Copy every line that contains the string "indicator" from the entries below.

─── Input data

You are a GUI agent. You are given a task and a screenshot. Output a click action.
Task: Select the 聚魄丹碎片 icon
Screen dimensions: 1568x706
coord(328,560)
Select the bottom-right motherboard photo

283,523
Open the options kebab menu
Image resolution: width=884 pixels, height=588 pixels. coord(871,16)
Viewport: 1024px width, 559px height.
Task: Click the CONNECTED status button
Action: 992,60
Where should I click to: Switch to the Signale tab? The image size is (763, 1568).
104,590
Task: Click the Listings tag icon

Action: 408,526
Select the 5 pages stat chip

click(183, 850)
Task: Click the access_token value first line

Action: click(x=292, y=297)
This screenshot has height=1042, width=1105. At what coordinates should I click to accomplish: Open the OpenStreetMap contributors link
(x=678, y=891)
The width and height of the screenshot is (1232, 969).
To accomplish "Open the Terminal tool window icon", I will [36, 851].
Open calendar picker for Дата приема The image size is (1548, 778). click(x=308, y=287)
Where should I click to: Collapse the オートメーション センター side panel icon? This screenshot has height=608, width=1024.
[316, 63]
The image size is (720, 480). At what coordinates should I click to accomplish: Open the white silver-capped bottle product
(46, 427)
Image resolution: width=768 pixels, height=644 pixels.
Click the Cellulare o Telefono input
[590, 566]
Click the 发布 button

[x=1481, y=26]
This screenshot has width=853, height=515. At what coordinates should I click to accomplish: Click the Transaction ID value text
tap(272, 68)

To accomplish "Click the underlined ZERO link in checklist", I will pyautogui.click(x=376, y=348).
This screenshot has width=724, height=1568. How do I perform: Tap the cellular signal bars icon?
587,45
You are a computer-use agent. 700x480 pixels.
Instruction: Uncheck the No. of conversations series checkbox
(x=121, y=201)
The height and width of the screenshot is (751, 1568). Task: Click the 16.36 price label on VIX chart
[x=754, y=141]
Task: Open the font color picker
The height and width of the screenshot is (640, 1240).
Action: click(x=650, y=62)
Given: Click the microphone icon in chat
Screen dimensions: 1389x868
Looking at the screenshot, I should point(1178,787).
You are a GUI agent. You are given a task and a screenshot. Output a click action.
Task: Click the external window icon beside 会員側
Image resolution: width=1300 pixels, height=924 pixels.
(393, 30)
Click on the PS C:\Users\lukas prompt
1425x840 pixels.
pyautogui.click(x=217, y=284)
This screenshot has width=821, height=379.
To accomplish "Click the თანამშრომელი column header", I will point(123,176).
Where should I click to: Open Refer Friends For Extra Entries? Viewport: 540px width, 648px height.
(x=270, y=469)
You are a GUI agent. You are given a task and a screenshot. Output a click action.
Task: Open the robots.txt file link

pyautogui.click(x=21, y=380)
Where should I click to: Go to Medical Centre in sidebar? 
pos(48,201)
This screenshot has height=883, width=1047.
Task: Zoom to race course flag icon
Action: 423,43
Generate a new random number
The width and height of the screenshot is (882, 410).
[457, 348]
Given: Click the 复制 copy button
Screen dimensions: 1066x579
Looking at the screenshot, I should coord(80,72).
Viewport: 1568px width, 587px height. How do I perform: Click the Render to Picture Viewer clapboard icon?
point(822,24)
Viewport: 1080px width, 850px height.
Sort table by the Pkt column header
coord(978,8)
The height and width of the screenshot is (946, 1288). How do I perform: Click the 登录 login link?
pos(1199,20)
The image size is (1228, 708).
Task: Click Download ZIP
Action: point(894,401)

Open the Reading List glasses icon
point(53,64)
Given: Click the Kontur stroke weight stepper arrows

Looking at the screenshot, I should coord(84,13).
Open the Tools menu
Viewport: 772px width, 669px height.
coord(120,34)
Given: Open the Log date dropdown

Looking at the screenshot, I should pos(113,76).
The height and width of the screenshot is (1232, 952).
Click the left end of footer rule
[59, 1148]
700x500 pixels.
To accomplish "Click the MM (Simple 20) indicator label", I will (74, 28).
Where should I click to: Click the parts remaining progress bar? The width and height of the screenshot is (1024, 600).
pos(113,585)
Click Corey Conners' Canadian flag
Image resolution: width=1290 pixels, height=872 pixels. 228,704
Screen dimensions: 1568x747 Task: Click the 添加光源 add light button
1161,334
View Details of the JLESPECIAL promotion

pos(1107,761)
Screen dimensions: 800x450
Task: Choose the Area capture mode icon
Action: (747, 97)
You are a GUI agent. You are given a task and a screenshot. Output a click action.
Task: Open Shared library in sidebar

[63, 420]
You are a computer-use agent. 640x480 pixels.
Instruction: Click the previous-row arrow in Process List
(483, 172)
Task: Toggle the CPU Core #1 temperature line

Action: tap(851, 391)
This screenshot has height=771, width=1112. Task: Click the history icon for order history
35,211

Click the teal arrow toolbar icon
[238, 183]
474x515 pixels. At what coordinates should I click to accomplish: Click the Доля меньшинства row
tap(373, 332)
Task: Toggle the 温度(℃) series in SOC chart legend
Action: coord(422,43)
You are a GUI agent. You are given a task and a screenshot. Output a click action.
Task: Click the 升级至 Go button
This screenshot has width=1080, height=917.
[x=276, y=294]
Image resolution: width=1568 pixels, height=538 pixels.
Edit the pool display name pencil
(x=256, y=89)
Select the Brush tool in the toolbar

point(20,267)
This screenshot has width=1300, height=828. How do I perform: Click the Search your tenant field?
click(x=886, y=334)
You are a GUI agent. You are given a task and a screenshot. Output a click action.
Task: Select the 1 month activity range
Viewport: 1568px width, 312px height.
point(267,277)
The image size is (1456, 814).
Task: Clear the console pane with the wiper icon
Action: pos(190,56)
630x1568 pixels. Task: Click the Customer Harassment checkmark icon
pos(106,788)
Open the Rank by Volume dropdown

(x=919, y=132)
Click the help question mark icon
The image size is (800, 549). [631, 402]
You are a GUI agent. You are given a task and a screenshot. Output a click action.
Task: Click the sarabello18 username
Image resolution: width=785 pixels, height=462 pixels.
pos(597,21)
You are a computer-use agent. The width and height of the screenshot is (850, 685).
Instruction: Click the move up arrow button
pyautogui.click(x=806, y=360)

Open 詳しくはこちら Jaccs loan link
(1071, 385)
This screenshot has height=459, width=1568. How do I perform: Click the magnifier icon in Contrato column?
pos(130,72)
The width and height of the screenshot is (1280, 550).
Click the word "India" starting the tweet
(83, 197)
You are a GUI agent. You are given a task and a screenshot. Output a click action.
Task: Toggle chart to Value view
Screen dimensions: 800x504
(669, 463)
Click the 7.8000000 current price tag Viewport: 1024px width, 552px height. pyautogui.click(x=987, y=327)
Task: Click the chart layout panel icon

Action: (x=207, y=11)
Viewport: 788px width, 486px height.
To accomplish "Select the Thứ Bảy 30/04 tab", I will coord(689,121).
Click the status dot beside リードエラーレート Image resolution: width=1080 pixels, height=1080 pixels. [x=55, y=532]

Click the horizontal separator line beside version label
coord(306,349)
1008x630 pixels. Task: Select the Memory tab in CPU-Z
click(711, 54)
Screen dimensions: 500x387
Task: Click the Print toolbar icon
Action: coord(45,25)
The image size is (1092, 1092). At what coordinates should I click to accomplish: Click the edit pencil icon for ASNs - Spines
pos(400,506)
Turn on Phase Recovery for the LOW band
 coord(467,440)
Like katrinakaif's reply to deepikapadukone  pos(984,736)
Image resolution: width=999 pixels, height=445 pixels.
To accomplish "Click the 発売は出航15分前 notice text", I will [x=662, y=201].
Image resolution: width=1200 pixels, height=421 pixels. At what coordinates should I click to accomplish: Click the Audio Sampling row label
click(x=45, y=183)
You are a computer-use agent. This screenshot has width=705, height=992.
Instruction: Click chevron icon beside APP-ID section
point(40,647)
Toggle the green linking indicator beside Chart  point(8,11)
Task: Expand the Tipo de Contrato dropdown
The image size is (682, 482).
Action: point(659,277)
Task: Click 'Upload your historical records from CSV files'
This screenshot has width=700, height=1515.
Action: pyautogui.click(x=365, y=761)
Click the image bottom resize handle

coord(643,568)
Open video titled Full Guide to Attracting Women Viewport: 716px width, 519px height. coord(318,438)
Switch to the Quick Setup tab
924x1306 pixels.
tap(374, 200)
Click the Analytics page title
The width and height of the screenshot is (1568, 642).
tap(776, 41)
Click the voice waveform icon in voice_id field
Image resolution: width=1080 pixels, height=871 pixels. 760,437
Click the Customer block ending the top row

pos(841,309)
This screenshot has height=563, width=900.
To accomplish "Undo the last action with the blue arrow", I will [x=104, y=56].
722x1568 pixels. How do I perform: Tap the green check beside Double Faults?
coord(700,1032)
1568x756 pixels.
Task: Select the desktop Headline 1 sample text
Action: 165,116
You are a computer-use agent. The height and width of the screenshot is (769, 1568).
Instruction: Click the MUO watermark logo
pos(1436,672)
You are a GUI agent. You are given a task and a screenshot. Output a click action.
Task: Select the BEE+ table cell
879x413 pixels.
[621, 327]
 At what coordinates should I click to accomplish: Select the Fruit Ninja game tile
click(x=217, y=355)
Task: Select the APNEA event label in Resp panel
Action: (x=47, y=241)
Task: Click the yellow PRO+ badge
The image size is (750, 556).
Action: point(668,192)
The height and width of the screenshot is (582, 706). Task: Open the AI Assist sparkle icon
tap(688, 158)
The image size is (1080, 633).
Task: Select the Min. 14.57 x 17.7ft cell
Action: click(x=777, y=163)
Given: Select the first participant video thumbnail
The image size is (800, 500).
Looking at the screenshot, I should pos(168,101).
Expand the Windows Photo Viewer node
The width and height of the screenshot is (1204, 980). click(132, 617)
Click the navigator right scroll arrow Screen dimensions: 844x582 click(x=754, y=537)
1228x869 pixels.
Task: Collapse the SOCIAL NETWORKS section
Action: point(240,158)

──────

*Response to the exercise*:
To accomplish "Click the MM (Simple 20) indicator label", I will (74, 28).
Toggle the green linking indicator beside Chart  point(8,11)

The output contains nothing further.